## BEGIN Document

Create from list of hard-coded rows
from datetime import datetime, date
import pandas as pd
from pyspark.sql import Row
# Inferred Schema
df = spark.createDataFrame([
Row(a=1, b=2., c='string1', d=date(2000, 1, 1), e=datetime(2000, 1, 1, 12, 0)),
Row(a=2, b=3., c='string2', d=date(2000, 2, 1), e=datetime(2000, 1, 2, 12, 0)),
Row(a=4, b=5., c='string3', d=date(2000, 3, 1), e=datetime(2000, 1, 3, 12, 0))
])
# Explicit Schema
df = spark.createDataFrame([
(1, 2., 'string1', date(2000, 1, 1), datetime(2000, 1, 1, 12, 0)),
(2, 3., 'string2', date(2000, 2, 1), datetime(2000, 1, 2, 12, 0)),
(3, 4., 'string3', date(2000, 3, 1), datetime(2000, 1, 3, 12, 0))
], schema='a long, b double, c string, d date, e timestamp')
Create from Padas DataFrame
pandas_df = pd.DataFrame({
'a': [1, 2, 3],
'b': [2., 3., 4.],
'c': ['string1', 'string2', 'string3'],
'd': [date(2000, 1, 1), date(2000, 2, 1), date(2000, 3, 1)],
'e': [datetime(2000, 1, 1, 12, 0), datetime(2000, 1, 2, 12, 0), datetime(2000, 1, 3, 12, 0)]
})
df = spark.createDataFrame(pandas_df)
DataFrame Inspection
# Show 1st row in default format
df.show(1)
# Show a row vertically
df.show(1, vertical=True)
# List columns
df.columns
# Show schema
df.printSchema()
# Summarize dataframe
df.select("a", "b", "c").describe().show()
# Show a single column
df.select(df.c).show()
# Derive a new column within the DataFrame
df.withColumn('upper_c', upper(df.c)).show()
# Apply a filter
df.filter(df.a == 1).show()
Use a UDF
import pandas as pd
from pyspark.sql.functions import pandas_udf
@pandas_udf('long')
def pandas_plus_one(series: pd.Series) -> pd.Series:
# Simply plus one by using pandas Series.
return series + 1
df.select(pandas_plus_one(df.a)).show()

## END Document

- [Tasks and exercises]:
• A. In the PySpark notes, which call comes right after the "# Show schema" comment?
• B. Reproduce the section of the PySpark notes starting with "df = spark.createDataFrame(pandas_df)" and going on through "df.printSchema()".

## BEGIN Record list

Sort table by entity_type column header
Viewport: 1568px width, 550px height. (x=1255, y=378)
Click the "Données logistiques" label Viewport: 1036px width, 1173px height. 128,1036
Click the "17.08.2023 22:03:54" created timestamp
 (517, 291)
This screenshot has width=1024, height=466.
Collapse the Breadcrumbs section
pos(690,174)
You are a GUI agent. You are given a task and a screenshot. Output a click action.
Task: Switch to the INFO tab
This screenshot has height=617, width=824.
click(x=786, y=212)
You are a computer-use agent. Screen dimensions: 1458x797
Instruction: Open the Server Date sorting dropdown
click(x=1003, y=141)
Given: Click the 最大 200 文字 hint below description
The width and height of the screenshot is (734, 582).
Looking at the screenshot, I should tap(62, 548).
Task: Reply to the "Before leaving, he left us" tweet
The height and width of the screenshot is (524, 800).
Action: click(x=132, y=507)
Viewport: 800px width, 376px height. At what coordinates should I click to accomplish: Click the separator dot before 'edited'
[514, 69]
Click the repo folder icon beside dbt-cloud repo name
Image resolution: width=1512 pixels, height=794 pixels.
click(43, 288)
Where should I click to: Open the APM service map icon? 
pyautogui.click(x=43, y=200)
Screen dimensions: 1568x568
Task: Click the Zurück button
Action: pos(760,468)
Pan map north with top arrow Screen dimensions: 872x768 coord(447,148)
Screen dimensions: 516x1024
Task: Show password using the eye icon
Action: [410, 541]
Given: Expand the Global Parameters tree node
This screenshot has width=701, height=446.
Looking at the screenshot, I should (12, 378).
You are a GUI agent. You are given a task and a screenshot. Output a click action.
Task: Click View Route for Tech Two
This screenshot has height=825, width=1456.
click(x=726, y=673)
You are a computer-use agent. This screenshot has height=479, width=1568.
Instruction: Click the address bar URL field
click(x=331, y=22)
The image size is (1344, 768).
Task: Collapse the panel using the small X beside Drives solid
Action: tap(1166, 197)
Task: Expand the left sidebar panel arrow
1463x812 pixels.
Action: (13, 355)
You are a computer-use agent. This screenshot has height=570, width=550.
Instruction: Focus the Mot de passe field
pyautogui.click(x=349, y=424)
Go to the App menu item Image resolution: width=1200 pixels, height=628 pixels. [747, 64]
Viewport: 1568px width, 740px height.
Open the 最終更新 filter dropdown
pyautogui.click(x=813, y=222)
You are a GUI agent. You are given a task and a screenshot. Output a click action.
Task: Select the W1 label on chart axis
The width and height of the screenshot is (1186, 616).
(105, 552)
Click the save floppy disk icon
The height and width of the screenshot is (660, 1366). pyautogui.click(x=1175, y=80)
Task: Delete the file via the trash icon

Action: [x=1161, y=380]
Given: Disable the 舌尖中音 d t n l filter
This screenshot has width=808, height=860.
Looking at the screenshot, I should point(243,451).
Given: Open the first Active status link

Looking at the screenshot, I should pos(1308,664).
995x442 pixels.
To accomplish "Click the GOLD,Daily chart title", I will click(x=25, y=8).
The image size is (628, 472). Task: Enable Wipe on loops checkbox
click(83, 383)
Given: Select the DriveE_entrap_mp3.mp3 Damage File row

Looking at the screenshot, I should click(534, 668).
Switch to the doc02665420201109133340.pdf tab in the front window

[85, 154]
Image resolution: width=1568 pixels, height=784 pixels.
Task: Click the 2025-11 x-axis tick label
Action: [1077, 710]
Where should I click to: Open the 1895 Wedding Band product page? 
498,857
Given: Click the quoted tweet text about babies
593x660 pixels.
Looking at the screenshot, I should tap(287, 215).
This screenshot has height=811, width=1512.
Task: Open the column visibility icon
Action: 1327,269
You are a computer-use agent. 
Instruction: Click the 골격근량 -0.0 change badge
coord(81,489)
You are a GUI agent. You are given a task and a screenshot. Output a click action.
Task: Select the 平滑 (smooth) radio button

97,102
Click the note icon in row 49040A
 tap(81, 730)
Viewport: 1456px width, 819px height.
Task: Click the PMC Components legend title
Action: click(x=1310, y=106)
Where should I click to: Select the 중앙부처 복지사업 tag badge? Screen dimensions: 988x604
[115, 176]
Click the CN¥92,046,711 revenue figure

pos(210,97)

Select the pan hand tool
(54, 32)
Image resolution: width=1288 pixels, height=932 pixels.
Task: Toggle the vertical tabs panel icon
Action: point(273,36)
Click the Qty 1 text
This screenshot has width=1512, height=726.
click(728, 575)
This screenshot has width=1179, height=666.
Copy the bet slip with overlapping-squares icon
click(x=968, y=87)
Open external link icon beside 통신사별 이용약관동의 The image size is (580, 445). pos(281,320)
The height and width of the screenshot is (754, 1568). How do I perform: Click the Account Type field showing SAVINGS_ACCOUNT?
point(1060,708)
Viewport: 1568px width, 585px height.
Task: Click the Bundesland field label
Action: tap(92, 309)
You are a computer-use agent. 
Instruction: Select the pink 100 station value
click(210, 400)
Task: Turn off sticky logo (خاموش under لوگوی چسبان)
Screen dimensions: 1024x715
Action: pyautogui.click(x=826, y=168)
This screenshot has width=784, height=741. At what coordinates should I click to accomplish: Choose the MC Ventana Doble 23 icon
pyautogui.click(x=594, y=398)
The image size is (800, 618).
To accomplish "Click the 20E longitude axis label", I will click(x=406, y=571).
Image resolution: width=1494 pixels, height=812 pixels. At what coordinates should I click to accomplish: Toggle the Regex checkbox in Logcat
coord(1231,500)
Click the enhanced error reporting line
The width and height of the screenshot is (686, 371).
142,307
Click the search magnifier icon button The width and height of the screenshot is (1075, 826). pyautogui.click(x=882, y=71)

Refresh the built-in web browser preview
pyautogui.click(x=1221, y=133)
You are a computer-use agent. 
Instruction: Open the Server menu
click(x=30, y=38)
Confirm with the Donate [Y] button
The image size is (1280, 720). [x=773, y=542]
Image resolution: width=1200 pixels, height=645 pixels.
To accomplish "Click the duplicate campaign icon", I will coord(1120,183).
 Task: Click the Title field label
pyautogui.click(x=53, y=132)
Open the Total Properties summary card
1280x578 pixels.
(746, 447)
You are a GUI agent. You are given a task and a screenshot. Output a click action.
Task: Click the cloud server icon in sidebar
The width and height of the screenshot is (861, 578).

## END Record list

- [Answers provided]:
• A. df.printSchema()

• B.
df = spark.createDataFrame(pandas_df)
DataFrame Inspection
# Show 1st row in default format
df.show(1)
# Show a row vertically
df.show(1, vertical=True)
# List columns
df.columns
# Show schema
df.printSchema()